Phil Hogan dans ses bureaux du Berlaymont (crédit : Commission européenne)

Après quelques jours d’interrogation, et de demi-mensonges (1), l’homme politique du Fine Gael désigné par l’Irlande pour être son représentant dans l’exécutif européen a fini par se rendre compte à l’évidence : il fallait mieux partir de lui-même que d’être mis à la porte par la présidente de la Commission européenne, Ursula von der Leyen. La situation était en effet devenue intenable, avec l’affaire du Golfgate.

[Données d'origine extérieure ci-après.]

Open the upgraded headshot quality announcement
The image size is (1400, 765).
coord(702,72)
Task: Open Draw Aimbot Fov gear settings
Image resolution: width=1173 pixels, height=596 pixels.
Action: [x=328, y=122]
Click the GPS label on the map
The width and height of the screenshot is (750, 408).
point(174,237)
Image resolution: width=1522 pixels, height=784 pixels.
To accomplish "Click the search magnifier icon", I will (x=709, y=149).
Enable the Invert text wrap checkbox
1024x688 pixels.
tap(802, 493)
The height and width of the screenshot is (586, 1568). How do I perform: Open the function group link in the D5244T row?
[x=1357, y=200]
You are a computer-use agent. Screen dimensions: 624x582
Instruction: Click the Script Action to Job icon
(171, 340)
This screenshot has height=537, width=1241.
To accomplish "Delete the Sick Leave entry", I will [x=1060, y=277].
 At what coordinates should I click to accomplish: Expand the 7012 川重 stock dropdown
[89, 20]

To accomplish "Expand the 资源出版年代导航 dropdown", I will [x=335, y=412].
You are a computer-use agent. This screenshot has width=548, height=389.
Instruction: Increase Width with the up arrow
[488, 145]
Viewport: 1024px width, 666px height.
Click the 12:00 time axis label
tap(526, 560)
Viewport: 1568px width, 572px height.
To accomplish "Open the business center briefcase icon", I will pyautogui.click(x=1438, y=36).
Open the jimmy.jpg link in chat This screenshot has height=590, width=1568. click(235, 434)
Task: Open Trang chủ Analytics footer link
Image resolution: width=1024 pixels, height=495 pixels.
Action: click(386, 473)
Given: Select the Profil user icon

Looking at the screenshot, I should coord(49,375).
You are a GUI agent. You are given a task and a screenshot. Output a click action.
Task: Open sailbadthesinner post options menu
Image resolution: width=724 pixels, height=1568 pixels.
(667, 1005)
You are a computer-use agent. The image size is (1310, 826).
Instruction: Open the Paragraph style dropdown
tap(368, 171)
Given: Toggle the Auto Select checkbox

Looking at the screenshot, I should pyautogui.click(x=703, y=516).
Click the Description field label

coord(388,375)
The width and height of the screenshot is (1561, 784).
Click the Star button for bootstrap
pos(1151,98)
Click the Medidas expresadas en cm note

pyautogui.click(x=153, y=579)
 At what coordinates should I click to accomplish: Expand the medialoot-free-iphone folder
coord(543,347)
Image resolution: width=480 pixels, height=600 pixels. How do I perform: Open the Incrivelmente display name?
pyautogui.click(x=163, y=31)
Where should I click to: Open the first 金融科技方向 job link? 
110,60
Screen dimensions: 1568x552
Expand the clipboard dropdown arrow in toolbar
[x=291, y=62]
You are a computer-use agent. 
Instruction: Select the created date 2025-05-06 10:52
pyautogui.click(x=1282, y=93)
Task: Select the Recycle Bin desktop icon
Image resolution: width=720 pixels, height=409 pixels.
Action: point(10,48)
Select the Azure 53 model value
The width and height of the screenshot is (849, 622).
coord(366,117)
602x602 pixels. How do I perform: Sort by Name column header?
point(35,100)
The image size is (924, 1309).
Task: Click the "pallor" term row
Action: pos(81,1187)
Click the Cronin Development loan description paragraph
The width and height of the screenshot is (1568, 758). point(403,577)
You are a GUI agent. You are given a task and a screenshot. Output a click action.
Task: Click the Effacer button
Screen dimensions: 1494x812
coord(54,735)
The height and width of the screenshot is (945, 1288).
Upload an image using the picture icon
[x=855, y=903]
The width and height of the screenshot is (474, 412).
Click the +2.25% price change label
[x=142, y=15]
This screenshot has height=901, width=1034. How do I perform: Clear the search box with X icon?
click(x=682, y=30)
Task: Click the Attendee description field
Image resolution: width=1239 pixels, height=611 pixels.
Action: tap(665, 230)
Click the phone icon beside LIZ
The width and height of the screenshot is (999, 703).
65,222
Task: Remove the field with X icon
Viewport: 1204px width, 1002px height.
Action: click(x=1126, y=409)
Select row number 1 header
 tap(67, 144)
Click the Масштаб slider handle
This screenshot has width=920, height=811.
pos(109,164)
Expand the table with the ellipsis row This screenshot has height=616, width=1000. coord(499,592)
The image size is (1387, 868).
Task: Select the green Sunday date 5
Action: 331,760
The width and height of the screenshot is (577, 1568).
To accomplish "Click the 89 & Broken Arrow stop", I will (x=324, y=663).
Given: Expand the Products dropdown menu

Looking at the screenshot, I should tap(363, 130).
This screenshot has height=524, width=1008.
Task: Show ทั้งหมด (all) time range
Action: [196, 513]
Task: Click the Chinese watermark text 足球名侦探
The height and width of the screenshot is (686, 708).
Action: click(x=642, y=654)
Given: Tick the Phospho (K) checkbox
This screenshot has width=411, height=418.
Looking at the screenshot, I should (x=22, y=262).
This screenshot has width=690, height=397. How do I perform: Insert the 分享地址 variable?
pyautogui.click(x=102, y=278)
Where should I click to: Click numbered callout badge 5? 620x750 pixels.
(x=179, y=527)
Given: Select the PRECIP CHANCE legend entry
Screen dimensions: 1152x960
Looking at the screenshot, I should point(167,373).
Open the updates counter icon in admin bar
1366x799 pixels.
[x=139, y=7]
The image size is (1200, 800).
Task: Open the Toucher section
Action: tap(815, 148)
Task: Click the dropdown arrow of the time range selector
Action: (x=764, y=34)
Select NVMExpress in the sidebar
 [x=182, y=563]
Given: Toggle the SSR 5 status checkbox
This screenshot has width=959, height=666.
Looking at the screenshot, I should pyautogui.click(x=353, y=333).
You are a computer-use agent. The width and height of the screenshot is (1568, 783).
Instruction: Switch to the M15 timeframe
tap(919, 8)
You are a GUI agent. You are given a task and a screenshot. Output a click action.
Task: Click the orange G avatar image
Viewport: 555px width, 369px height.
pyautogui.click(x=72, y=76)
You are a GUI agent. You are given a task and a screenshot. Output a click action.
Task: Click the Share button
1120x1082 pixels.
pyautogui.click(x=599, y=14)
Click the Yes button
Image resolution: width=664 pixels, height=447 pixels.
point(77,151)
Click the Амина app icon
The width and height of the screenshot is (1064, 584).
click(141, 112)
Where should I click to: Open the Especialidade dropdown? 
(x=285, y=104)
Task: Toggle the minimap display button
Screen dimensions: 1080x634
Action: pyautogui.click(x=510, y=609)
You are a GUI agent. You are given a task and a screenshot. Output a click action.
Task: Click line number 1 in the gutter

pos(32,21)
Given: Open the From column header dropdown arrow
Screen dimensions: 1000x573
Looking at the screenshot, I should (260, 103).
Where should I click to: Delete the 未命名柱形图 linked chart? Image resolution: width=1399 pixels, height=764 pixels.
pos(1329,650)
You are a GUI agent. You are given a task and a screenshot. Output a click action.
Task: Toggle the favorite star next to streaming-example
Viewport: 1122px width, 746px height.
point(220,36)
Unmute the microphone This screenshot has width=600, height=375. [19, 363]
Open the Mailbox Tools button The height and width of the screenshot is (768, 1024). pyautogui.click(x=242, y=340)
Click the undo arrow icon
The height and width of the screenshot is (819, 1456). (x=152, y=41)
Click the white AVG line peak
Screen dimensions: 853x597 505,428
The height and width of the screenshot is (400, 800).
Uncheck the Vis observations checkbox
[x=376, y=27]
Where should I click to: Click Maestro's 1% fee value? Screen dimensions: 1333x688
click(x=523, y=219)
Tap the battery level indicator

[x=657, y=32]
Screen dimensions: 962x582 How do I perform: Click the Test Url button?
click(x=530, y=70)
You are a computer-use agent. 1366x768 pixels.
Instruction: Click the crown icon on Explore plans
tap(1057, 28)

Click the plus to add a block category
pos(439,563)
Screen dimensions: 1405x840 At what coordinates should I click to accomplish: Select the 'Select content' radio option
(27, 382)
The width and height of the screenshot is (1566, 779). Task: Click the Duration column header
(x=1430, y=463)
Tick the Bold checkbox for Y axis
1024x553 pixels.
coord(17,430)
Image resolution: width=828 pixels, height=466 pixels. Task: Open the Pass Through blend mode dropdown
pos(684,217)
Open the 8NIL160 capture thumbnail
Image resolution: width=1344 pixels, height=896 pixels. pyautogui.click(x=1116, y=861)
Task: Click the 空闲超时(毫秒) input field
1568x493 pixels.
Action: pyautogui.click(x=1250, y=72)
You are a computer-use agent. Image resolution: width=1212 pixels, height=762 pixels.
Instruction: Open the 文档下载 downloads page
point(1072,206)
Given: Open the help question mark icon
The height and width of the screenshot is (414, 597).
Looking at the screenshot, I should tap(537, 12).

Un golfgate qui fait des ravages

L’homme politique avait participé avec 80 convives à un diner de gala de l’Oireachtas Golf Society, le club de golf du parlement irlandais il y a une semaine (mercredi 19 août). Ce qui dépassait la jauge autorisée de 50 personnes pour une telle réunion. En pleine période de resserrage des boulons — passage notamment à une bulle de 6 personnes — l’évènement passe mal, et le mot est faible, dans la verte Irlande. Tour à tour, les personnalités présentes à l’évènement sont tenues de s’expliquer et d’assumer. La ministre de l’Agriculture a déjà démissionné, des juges également… Et plusieurs responsables du gouvernement ont demandé que Phil Hogan suive le mouvement.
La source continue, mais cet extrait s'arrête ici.